Quite bad performance of Julia 0.6.4 vs Python+Numpy

This has not been my experience, quite honestly. With each version I feel everything has grown more consistent, streamlined, performant and automatic. Version 1.0 is so much better than 0.6 y so many ways! The only problem for me was adapting to the new location of everything, as much functionality has now been organised into different packages in the standard library.

4 Likes

I think that 90% of the problem comes from a detail that is easily avoided: Hardcoding types in arrays.

Version posted ---------------------------> Small change
hh_k = zeros(Int32, size_h); ----------> hh_k = zeros(size_h);
vv_k = zeros(Int32, size_v); -----------> vv_k = zeros( size_v);

function TEST_ais(W,Nsamples)

    pl_1  = Int32(1)   # remove (rewritten after)
    zer_0 = Int32(0)   #remove  (rewritten after)
    pl_1  = 1
    zer_0 = 0

    log2  = log(2.0)   #remove (not used)

    #Nv, Nh = size(W) .- 1
    Nv, Nh = size(W) .-1

    Wt = transpose(W)

    vvk   = rand([zer_0,pl_1],Nsamples,Nv+1)
    vvk[:,1]  = pl_1
    vv_k  = rand([zer_0,pl_1],Nsamples,Nv+1)
    vv_k[:,1] = pl_1
    size_v = size(vv_k)

    hhk   = rand([zer_0,pl_1],Nsamples,Nh+1)
    hhk[:,1] = pl_1
    hh_k  = rand([zer_0,pl_1],Nsamples,Nh+1)
    hh_k[:,1] = pl_1
    size_h = size(hh_k)

    for i in 1:2

        hh_k = zeros(size_h); hh_k[1.0./(1.0+exp.(-vv_k*W)) .> rand(size_h)] .= pl_1
        vv_k = zeros(size_v); vv_k[1.0./(1.0+exp.(-hh_k*Wt)) .> rand(size_v)] .= pl_1

    end

end;

W = rand(301,901)

@time TEST_ais(W,1024)

@time TEST_ais(W,1024)

what I get in the version where Int32 is not hardcoded (julia 0.6)

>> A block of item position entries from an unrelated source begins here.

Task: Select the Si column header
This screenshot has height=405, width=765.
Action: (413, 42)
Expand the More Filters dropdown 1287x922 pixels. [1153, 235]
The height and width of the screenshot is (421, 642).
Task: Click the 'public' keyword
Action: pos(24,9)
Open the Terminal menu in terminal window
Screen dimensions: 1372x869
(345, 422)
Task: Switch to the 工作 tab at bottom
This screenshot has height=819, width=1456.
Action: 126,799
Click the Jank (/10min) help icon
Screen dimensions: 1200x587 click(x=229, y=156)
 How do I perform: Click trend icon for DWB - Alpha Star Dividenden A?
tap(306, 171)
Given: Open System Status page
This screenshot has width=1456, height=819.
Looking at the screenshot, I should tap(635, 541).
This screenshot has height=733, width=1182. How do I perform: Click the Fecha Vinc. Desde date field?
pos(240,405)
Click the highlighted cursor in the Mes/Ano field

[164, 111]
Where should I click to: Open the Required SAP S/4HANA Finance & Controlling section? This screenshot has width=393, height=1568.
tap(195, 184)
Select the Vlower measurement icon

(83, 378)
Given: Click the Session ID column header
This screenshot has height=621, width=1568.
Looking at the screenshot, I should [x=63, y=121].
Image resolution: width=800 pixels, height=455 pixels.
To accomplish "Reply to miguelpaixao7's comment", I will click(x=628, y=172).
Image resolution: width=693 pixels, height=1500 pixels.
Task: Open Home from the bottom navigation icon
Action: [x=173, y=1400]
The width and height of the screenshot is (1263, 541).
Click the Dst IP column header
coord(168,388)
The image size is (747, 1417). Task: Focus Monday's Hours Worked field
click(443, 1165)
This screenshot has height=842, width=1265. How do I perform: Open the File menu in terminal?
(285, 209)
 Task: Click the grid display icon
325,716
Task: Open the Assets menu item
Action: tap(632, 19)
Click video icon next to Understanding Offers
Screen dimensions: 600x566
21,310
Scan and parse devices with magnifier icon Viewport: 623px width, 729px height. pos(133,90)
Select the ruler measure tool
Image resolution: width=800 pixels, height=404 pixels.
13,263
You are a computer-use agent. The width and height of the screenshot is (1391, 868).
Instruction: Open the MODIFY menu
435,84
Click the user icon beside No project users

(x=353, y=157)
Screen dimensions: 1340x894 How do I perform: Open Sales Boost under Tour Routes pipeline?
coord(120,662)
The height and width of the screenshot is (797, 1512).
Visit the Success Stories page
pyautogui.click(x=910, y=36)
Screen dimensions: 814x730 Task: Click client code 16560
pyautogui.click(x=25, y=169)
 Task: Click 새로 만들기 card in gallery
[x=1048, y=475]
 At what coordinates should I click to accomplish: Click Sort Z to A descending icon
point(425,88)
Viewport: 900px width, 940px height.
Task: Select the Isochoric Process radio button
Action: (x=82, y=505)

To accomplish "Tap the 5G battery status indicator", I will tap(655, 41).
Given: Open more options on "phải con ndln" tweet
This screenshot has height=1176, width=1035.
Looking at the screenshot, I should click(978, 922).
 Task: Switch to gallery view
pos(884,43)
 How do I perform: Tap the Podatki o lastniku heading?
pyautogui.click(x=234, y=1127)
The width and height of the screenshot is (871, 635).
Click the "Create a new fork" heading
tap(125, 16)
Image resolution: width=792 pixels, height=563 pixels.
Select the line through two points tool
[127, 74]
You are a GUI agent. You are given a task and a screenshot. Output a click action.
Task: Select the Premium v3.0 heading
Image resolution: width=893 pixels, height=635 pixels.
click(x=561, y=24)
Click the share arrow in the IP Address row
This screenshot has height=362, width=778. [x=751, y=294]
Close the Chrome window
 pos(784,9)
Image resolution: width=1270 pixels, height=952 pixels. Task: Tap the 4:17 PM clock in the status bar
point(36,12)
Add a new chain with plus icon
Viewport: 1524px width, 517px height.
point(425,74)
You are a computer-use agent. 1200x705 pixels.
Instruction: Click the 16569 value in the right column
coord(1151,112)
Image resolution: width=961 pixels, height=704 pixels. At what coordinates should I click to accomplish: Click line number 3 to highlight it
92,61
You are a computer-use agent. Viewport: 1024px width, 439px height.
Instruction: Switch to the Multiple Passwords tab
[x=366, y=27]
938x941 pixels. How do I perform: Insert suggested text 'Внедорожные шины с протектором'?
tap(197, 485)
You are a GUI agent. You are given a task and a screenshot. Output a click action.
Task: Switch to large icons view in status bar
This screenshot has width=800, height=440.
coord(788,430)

  2.381646 seconds (971.45 k allocations: 197.900 MiB, 10.02% gc time)
  0.587486 seconds (138 allocations: 152.634 MiB, 13.13% gc time)

what I get in the original version (julia 0.6)

  3.491991 seconds (1.02 M allocations: 182.773 MiB, 7.68% gc time)
  1.560260 seconds (156 allocations: 135.029 MiB, 4.70% gc time)

Another little detail: generating arrays

If inside a loop we are refiling an array with zeros (such as in the for loop hh_k = zeros(size_h))
We can preallocate the array hh_k = zeros(size_h) outside the loop and inside the loop do hh_k .= 0. Doing so we do not generate a new array at every iteration of the loop yet the computations are the same.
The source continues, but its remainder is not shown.